The notion of limited liability is closely associated with incorporated businesses. This refers to the fact that your personal liability for the debts of your company is limited, usually by the amount of equity you own in the company.
Private Limited Companies
Shareholders will own private companies. The more shares you own, the more of the company you own. If you are currently a sole trader and you incorporate your company, you will be the only shareholder unless you bring on other investors as shareholders.
As a shareholder, your liability for your company’s debts is limited only to the value of your shares (or “equity”) in the company. If the company can no longer pay its debts, shareholders are only liable for the amount of equity they own.
The disadvantage is that running a company means you assume lots of responsibilities and obligations. Incorporating a company can, at first glance, appear to be a daunting task. Nor do the administrative formalities end after you have registered your company. For example, you must file annual reports and keep Companies House — the public body that regulates companies — informed of certain changes. You will also have to disclose certain information to the public, including your name.
Limited Liability Partnerships (LLPs)
LLPs are newer kinds of business structures that combine the flexibility of partnerships with the limited liability of a limited company. You must be in partnership with at least one other person, meaning you cannot set one up if you are to be the sole partner.
LLPs are flexible because you and your partners are free to decide the terms of the agreement, such as profit sharing and the duties you owe one another.
Each of the partners is not liable for any of the liabilities the partnership incurs because of the principle of limited liability.
Likewise, partners are taxed as if they were in an ordinary partnership. Further, there are similar reporting and disclosure requirements as with limited companies.
Key Takeaways
Unincorporated business structures tend to come about automatically. While they are flexible and require less upkeep than incorporated companies, they are riskier because your personal assets are not separate from your business’s liability. Incorporating your online business into a limited company or limited liability partnership (LLPs) means that your business will have its own legal personality. Your personal assets will be safe from your business debts.
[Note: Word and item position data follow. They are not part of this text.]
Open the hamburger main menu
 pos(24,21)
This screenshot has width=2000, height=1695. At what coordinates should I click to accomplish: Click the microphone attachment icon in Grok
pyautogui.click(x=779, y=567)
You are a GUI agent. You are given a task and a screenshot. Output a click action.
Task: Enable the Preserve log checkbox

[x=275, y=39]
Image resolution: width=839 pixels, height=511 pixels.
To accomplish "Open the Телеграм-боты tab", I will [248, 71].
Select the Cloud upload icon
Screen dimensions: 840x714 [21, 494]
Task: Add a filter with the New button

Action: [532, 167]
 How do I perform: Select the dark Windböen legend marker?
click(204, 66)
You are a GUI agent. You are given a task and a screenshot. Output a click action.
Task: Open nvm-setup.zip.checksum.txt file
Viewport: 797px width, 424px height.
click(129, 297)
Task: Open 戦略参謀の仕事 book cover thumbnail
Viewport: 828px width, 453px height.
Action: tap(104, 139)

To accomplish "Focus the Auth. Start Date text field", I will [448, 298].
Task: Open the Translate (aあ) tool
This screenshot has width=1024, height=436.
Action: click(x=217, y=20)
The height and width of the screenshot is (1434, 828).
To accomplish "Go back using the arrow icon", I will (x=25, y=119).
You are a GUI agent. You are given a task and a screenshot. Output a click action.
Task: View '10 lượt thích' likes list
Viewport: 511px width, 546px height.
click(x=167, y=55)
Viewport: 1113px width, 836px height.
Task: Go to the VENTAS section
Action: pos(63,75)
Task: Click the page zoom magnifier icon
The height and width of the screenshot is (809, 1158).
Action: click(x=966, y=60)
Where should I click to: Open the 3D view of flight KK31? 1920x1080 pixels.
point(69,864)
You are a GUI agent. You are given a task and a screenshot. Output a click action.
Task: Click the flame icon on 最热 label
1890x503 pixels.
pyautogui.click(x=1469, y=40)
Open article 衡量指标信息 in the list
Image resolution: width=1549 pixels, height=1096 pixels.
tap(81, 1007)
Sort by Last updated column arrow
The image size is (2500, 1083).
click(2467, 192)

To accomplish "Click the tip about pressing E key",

The downside is the administrative obligations and responsibilities that come with being a director of a company or member of an LLP. What is best for you depends on the size of your online business and your long-term plans.
If you need help with starting your online business, our experienced business lawyers can assist as part of our LegalVision membership. For a low monthly fee, you will have unlimited access to lawyers to answer your questions and draft and review your documents. Call us today at 0808 196 8584 or visit our membership page.
Frequently Asked Questions
The answer is that it depends on your exact needs. The best place to start is to determine if you would benefit from incorporation and if you are prepared to meet the responsibilities associated with incorporation.
Incorporation can be a prudent move, especially if your online business has a significant turnover or the risk of causing others loss is high. This is because incorporation can limit your liability for your company’s debts, meaning your personal assets will be less at risk.